[Items listed in a dataset]
════════

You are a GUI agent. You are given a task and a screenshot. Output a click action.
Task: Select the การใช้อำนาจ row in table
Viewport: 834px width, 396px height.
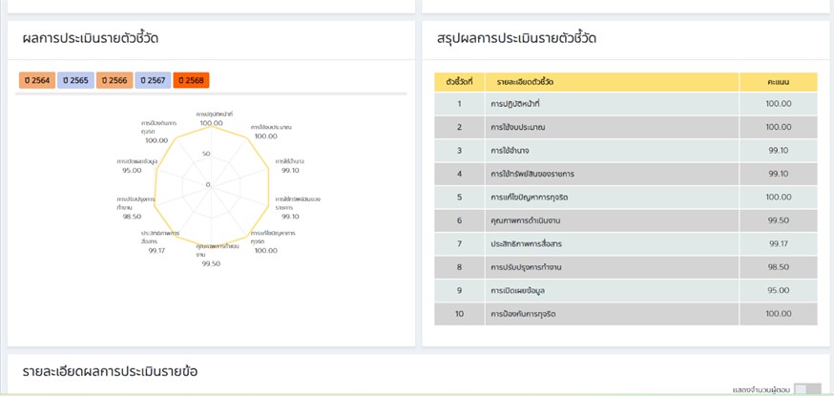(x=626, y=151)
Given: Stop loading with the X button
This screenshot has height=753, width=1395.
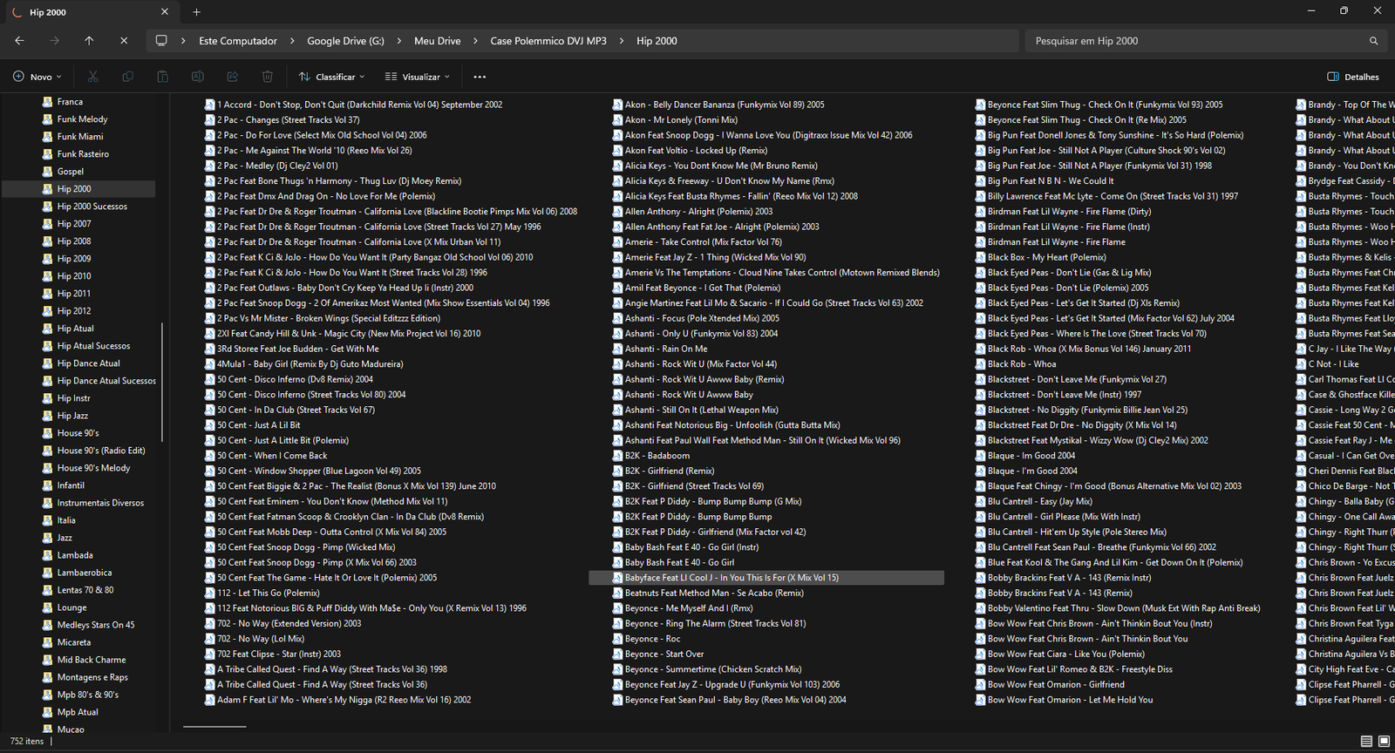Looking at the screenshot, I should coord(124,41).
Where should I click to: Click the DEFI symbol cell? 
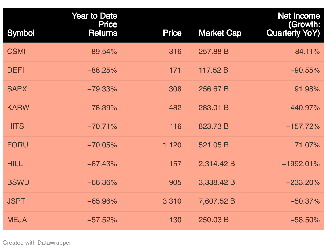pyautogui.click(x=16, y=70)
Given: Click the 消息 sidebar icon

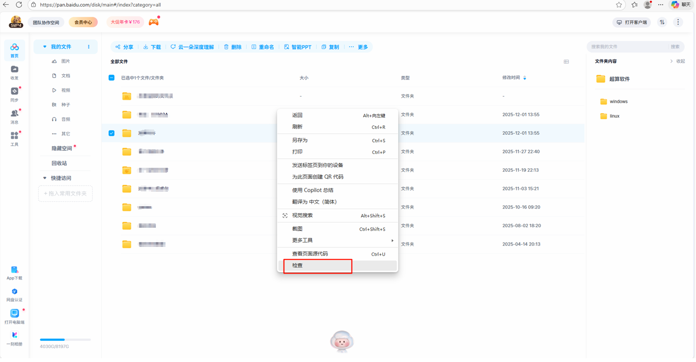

════════

* Task goal *
I need the lines from the one containing "This screenshot has height=753, width=1395." through the end of the records retyped exactly, with the pictures left out.

* Result below *
This screenshot has height=753, width=1395.
Looking at the screenshot, I should coord(124,41).
Where should I click to: Click the DEFI symbol cell? 
pyautogui.click(x=16, y=70)
Given: Click the 消息 sidebar icon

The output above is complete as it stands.